▸ **Direction 1**
Answer these questions using the text about The Only Light Coming In:
(a) In which city does Joseph Hardy live?
(b) What is the opening line of "Once Love, In An Italian Restaurant"?
(c) Which book by Gary McDowell is named, along with its publisher and year?
▸ **Direction 2**
Copy the passage of the text about The Only Light Coming In that begins at "Joseph Hardy is" and continues up to and including "their stories later.".
▸ **Direction 3**
Translate this sentence from the text about The Only Light Coming In into Spanish: "This collection of poems has some unforgettable lines."

▸ **Document text**
Joseph Hardy is the author of the poem “Trial and Error” published in Third Wednesday’s Summer 2020 issue, and that appears in his new book of poetry, The Only Light Coming In. He is one of a handful of writers that live in Nashville, Tennessee, sho does not play a musical instrument; although a friend once asked him to bring his harmonica on a camping trip so they could throw it in the fire. His wife says he cannot leave a room without finding out something about everyone in it, and telling her their stories later.
This, his first book of poetry, and can be found on Amazon at:
Amazon.com : joseph hardy the only light coming in or at josephhardypoetry.com
Page turner, The Only Light Coming In, will make you both smile and reflect. This collection of poems has some unforgettable lines. The last line of “Two Stop Lights, One Diner” reads “Her feet must be killing her,” came as an unexpected twist and shows a great empathy by the author. The opening line of “Once Love, In An Italian Restaurant,” reads “At a table for two, Love threw hot escargot at me,” and so makes it an impossibility not to be immediately drawn in. While “I’m thinking of going bland” may be a poetic device, it is not easily forgotten. A seamlessly flowing and intriguing debut collection by Joseph Hardy. — Kay Thompson Fields, journalist
Entangled with the ghosts of his past, Mr. Hardy works to make sense of his past. He moves toward understanding his failures, and the self-destructive decisions of those he has loved. His memories are fluid, unsparing. The universality of relationships, an irony of daily life, is what grips the reader as events of their own lives come to pass. This is no simple despair. Each day raises specific, a struggle with his inner life, sometimes troubling, always trustworthy. — Stellasue Lee, Ph.D., author of Queen of Jacks, New & Selected Poems
It may sometimes be too early, but it’s never too late, to come of age. In wise lyrics and compelling narratives, Joe Hardy’s The Only Light Coming In gives us hypnotic eloquence mixed with intricate truth. Logic isn’t good enough—“beating a drum with no hand / as logic tries to do”—but the art of waiting, of honesty’s eventuality, is praised. Hardy’s poems remind us constantly that we’re “full of waiting;” they are quirkily meditative, populated with dreams both real and imagined. The poet tells us “I should go to bed and dream, / catch whatever comes into me, / up from me, // acknowledge / I am a stranger to myself / in this place.” In poems accessible but rich in music and implication, Hardy desires to capture what can be held of what’s most slippery. Hardy’s is an expansive, profound debut full of one man’s quest to be both broken and fiercely alive. — Gary McDowell, author of Aflame (White Pine Press, 2020)

▸ **Stored rows**
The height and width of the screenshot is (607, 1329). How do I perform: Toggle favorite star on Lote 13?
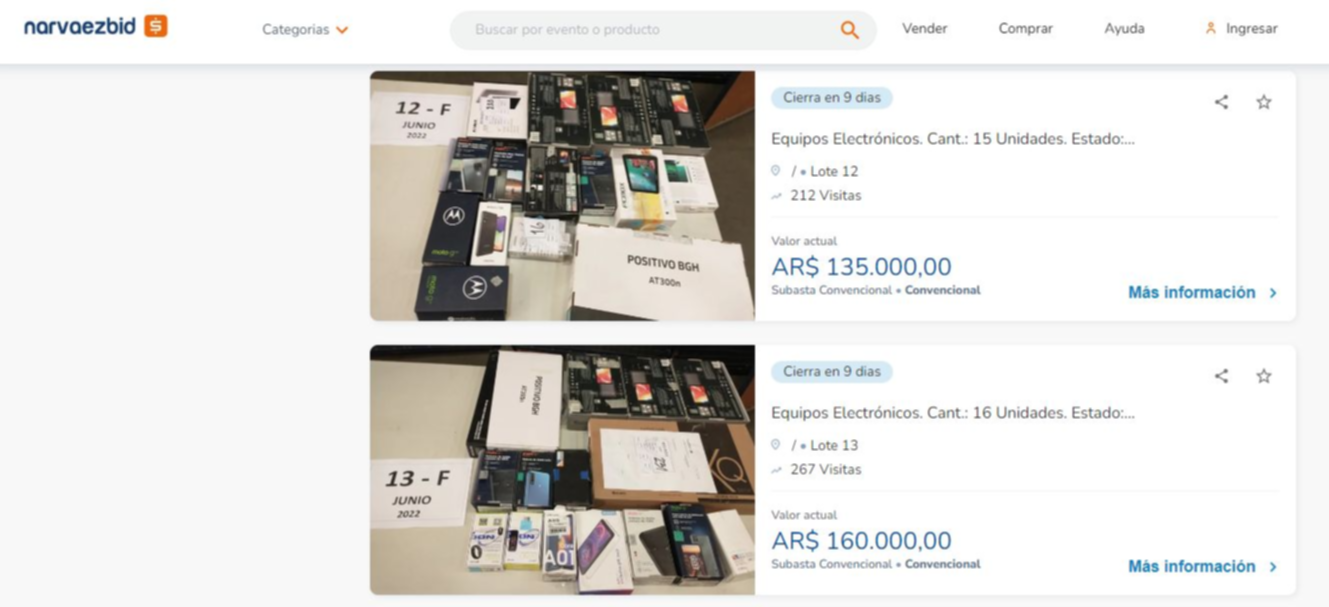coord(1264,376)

...

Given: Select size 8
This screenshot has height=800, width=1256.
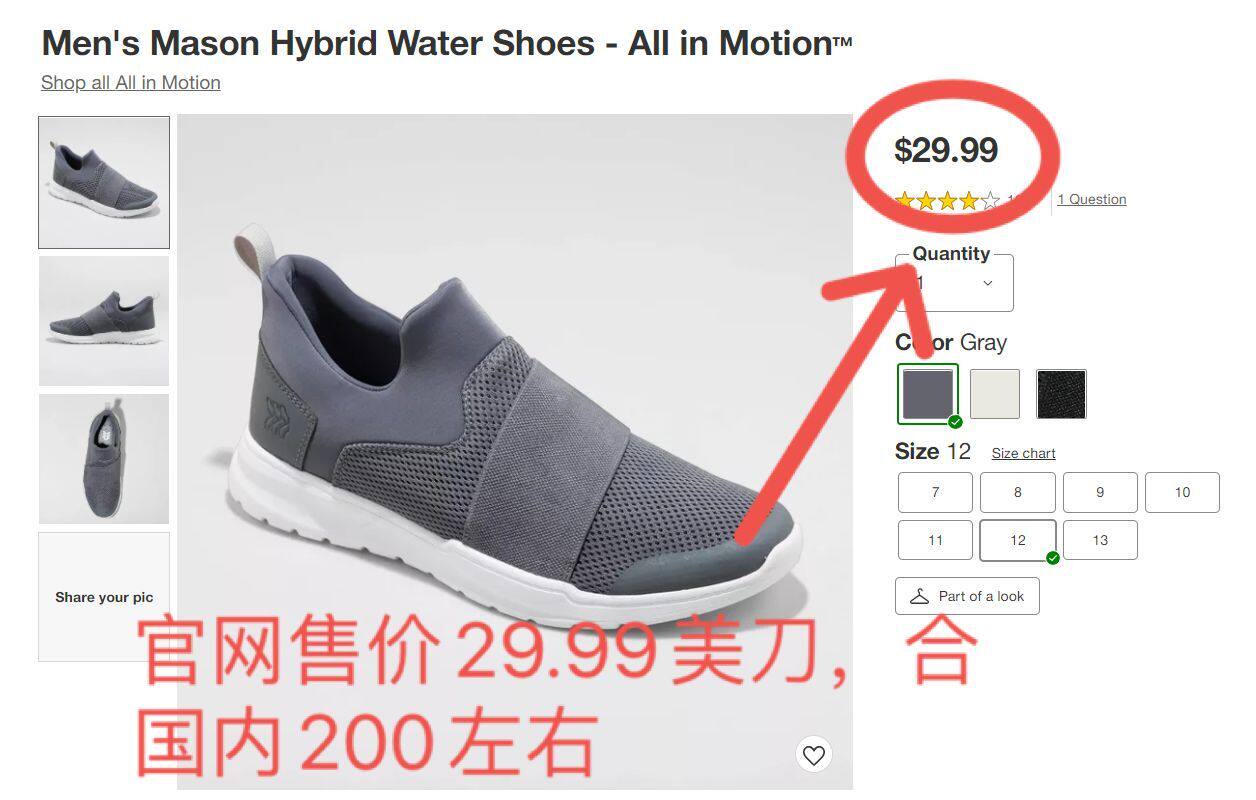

▸ **Task output 1**
(a) Nashville, Tennessee.
(b) "At a table for two, Love threw hot escargot at me."
(c) Aflame, published by White Pine Press in 2020.

▸ **Task output 2**
Joseph Hardy is the author of the poem “Trial and Error” published in Third Wednesday’s Summer 2020 issue, and that appears in his new book of poetry, The Only Light Coming In. He is one of a handful of writers that live in Nashville, Tennessee, sho does not play a musical instrument; although a friend once asked him to bring his harmonica on a camping trip so they could throw it in the fire. His wife says he cannot leave a room without finding out something about everyone in it, and telling her their stories later.

▸ **Task output 3**
Esta colección de poemas tiene algunos versos inolvidables.